# Data listing:
========================

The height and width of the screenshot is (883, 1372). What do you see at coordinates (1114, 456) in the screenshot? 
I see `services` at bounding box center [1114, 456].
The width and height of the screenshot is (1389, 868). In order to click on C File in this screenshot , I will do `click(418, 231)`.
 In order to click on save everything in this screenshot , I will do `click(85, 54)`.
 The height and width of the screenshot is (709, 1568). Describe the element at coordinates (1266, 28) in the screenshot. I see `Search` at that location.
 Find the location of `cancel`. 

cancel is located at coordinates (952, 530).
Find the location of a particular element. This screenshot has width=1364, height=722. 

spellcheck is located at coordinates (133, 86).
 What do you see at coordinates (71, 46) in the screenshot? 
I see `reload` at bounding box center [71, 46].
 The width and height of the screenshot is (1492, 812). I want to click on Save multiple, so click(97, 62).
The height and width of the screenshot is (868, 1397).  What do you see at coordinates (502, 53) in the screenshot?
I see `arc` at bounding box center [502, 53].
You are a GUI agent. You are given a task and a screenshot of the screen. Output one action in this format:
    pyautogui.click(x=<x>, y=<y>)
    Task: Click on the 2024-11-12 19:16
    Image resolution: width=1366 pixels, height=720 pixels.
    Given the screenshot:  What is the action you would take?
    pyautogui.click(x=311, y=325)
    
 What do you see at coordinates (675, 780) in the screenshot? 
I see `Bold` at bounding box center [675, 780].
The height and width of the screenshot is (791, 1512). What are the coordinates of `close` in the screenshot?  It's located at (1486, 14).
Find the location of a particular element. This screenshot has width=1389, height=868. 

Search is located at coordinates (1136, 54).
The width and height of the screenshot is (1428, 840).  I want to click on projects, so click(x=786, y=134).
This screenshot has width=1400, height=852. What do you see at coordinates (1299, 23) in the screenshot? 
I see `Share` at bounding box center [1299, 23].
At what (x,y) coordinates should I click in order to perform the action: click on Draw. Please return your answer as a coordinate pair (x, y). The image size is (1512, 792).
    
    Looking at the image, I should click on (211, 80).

========================

# What this task involves:
Reproduce all of the data above verbatim, preserving every line as it appears.

# Worked answer:
The height and width of the screenshot is (883, 1372). What do you see at coordinates (1114, 456) in the screenshot? 
I see `services` at bounding box center [1114, 456].
The width and height of the screenshot is (1389, 868). In order to click on C File in this screenshot , I will do `click(418, 231)`.
 In order to click on save everything in this screenshot , I will do `click(85, 54)`.
 The height and width of the screenshot is (709, 1568). Describe the element at coordinates (1266, 28) in the screenshot. I see `Search` at that location.
 Find the location of `cancel`. 

cancel is located at coordinates (952, 530).
Find the location of a particular element. This screenshot has width=1364, height=722. 

spellcheck is located at coordinates (133, 86).
 What do you see at coordinates (71, 46) in the screenshot? 
I see `reload` at bounding box center [71, 46].
 The width and height of the screenshot is (1492, 812). I want to click on Save multiple, so click(97, 62).
The height and width of the screenshot is (868, 1397).  What do you see at coordinates (502, 53) in the screenshot?
I see `arc` at bounding box center [502, 53].
You are a GUI agent. You are given a task and a screenshot of the screen. Output one action in this format:
    pyautogui.click(x=<x>, y=<y>)
    Task: Click on the 2024-11-12 19:16
    Image resolution: width=1366 pixels, height=720 pixels.
    Given the screenshot:  What is the action you would take?
    pyautogui.click(x=311, y=325)
    
 What do you see at coordinates (675, 780) in the screenshot? 
I see `Bold` at bounding box center [675, 780].
The height and width of the screenshot is (791, 1512). What are the coordinates of `close` in the screenshot?  It's located at (1486, 14).
Find the location of a particular element. This screenshot has width=1389, height=868. 

Search is located at coordinates (1136, 54).
The width and height of the screenshot is (1428, 840).  I want to click on projects, so click(x=786, y=134).
This screenshot has width=1400, height=852. What do you see at coordinates (1299, 23) in the screenshot? 
I see `Share` at bounding box center [1299, 23].
At what (x,y) coordinates should I click in order to perform the action: click on Draw. Please return your answer as a coordinate pair (x, y). The image size is (1512, 792).
    
    Looking at the image, I should click on (211, 80).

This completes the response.